In Father & Son Investments Inc. v. Maverick Brewing Corp. (2007), 2007 CarswellAlta 1452 (Alta. Q.B.), Maverick Brewing Corporation (“Maverick”) operated a brewery in Edmonton in space leased from Five Oaks Inc. (“Five Oaks”). The two major creditors of Maverick were Father & Son Investments Inc. (“Father & Son”) and Five Oaks. Pursuant to a postponement and subordination of security interest document, Five Oaks had priority over Father & Son to the assets of Maverick.

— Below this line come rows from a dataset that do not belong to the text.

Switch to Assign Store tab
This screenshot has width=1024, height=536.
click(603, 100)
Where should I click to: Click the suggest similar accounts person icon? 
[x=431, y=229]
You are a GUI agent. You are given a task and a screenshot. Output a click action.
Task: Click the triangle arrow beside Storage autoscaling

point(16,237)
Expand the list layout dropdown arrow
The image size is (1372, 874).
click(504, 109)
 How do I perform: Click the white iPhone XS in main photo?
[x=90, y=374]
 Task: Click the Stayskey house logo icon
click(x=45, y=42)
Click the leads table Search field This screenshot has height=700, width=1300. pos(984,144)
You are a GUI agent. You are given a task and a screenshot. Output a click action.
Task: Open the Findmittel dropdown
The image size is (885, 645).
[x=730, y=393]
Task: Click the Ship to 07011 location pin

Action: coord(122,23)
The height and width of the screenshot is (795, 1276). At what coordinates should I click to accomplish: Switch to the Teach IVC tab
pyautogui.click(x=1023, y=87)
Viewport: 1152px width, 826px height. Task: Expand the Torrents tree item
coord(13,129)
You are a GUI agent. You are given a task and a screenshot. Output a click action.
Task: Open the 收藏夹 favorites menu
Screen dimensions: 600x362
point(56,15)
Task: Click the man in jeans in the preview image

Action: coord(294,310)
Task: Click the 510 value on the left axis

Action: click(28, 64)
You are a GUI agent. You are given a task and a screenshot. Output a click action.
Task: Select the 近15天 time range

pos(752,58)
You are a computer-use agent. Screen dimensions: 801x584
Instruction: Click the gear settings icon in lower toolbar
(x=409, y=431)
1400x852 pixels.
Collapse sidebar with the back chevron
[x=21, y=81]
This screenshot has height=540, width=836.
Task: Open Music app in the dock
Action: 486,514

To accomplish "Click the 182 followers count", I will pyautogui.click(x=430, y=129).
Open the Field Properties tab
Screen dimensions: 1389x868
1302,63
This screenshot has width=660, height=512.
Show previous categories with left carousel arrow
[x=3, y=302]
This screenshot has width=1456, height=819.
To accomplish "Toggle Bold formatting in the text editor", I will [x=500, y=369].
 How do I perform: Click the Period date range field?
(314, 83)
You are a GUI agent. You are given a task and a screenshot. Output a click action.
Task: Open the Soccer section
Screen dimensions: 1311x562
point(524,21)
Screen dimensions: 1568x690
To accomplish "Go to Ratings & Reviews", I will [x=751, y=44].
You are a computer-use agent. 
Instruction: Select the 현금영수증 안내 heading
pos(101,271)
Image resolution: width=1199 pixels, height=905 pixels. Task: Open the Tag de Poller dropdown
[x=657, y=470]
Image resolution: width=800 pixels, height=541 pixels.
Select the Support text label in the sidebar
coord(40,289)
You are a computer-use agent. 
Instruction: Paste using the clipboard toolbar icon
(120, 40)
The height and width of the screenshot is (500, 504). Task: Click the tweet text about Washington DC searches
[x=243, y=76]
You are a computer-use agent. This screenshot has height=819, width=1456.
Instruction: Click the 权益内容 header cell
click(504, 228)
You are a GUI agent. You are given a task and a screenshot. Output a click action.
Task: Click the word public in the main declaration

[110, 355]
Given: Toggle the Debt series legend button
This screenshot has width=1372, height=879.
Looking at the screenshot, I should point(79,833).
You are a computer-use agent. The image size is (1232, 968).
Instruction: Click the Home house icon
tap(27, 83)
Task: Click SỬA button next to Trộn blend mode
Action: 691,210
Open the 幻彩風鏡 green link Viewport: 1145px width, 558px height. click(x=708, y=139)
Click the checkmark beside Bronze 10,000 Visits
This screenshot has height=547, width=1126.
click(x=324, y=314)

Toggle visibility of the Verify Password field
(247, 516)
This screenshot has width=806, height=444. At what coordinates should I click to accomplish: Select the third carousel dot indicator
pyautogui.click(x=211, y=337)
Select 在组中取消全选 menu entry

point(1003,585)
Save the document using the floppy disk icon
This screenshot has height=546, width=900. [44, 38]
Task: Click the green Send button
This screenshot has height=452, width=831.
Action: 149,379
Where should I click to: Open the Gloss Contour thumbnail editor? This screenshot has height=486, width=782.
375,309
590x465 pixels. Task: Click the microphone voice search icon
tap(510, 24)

Maverick encountered financial difficulties and fell into arrears with its secured creditors. On July 4, 2007, an Interim Receiver was appointed by way of court order on the application of Father & Son.T
The sale proceeds generated in the receivership were inadequate to pay out secured creditors, including the claims of the Employment Standards Branch, Canada Revenue Agency, and the first secured creditor, Five Oaks. Father & Son, as second secured creditor, did not stand to see any recovery although it incurred legal costs in relation to the original application for the appointment of a Receiver and in relation to subsequent applications made during the course of the Receivership.
Father & Son applied for a declaration that it was entitled to its costs in priority to all other charges except the Receiver’s own charge and that of the Canada Revenue Agency. Five Oaks opposed the application, which, if successful, would have reduced its recovery as first secured creditor.
The Court found that a creditor may logically receive super-priority for its costs when the costs:
(a) are incurred while a creditor takes actions that increase the recovery from a debtor;
(b) the increased recovery provides a benefit to higher ranked creditors; and
(c) The actions of the creditor are not a consequence of a separate legal duty.
In this case, the appointment of the Receiver by Father & Son had increased the recovery of Maverick’s creditors, including those with a higher priority. Father & Son was therefore entitled to priority in its award of costs over Five Oaks, but not over the Receiver, who was an officer of the court and serves to benefit all creditors.
However, while the Court did award Father & Son its costs respecting the application for the appointment of the Receiver, the Court did not award Father & Son its subsequently incurred costs as there was no evidence that any subsequent acts of Father & Son, and its counsel, benefited the estate generally or any creditors other than itself.